Records for locating described items:
★ ★ ★ ★
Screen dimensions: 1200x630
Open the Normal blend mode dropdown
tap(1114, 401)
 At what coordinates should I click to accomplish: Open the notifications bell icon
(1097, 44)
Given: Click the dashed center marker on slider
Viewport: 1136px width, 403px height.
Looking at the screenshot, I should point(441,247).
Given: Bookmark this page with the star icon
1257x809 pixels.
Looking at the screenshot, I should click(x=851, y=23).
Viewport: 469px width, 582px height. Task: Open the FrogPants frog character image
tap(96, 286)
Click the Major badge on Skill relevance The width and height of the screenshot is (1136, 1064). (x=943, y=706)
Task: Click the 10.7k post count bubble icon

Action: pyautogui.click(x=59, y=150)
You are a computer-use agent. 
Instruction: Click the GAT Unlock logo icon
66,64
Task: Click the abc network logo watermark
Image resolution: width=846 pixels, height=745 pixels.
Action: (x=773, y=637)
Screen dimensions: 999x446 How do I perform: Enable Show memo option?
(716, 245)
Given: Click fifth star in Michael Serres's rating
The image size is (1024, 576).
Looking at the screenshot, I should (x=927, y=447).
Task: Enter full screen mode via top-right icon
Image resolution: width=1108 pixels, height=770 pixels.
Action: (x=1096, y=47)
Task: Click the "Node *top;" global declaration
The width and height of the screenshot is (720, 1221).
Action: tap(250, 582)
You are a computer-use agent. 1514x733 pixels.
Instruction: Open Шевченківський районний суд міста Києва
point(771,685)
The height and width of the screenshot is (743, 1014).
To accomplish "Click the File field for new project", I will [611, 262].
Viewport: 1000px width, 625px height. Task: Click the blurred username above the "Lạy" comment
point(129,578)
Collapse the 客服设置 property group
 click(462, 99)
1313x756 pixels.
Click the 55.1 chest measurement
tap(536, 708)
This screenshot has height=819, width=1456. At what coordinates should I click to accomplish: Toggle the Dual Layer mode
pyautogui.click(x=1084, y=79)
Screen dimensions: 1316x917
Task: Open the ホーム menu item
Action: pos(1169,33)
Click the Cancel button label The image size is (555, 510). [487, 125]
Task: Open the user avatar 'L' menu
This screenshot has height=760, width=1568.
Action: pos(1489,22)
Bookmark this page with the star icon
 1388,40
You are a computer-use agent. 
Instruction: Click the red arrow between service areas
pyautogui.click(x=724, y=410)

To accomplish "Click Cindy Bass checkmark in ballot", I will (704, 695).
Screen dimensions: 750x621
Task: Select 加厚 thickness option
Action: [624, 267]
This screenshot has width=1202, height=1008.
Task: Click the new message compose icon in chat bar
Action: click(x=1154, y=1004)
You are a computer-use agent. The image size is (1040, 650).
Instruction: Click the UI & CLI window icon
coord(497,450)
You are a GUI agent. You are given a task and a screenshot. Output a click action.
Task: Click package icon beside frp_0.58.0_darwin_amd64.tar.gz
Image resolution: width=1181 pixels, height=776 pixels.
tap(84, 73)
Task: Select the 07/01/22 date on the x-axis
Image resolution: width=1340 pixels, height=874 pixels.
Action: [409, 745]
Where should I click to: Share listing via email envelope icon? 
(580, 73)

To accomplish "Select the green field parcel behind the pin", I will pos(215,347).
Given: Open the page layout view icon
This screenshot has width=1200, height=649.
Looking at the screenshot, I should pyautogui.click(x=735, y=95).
★ ★ ★ ★
What you need to do:
Copy out the stretch from the line containing "Collapse the 客服设置 property group" through the line containing "Action: pos(1169,33)", both included, with every line unchanged.

Result of this exercise:
Collapse the 客服设置 property group
 click(462, 99)
1313x756 pixels.
Click the 55.1 chest measurement
tap(536, 708)
This screenshot has height=819, width=1456. At what coordinates should I click to accomplish: Toggle the Dual Layer mode
pyautogui.click(x=1084, y=79)
Screen dimensions: 1316x917
Task: Open the ホーム menu item
Action: pos(1169,33)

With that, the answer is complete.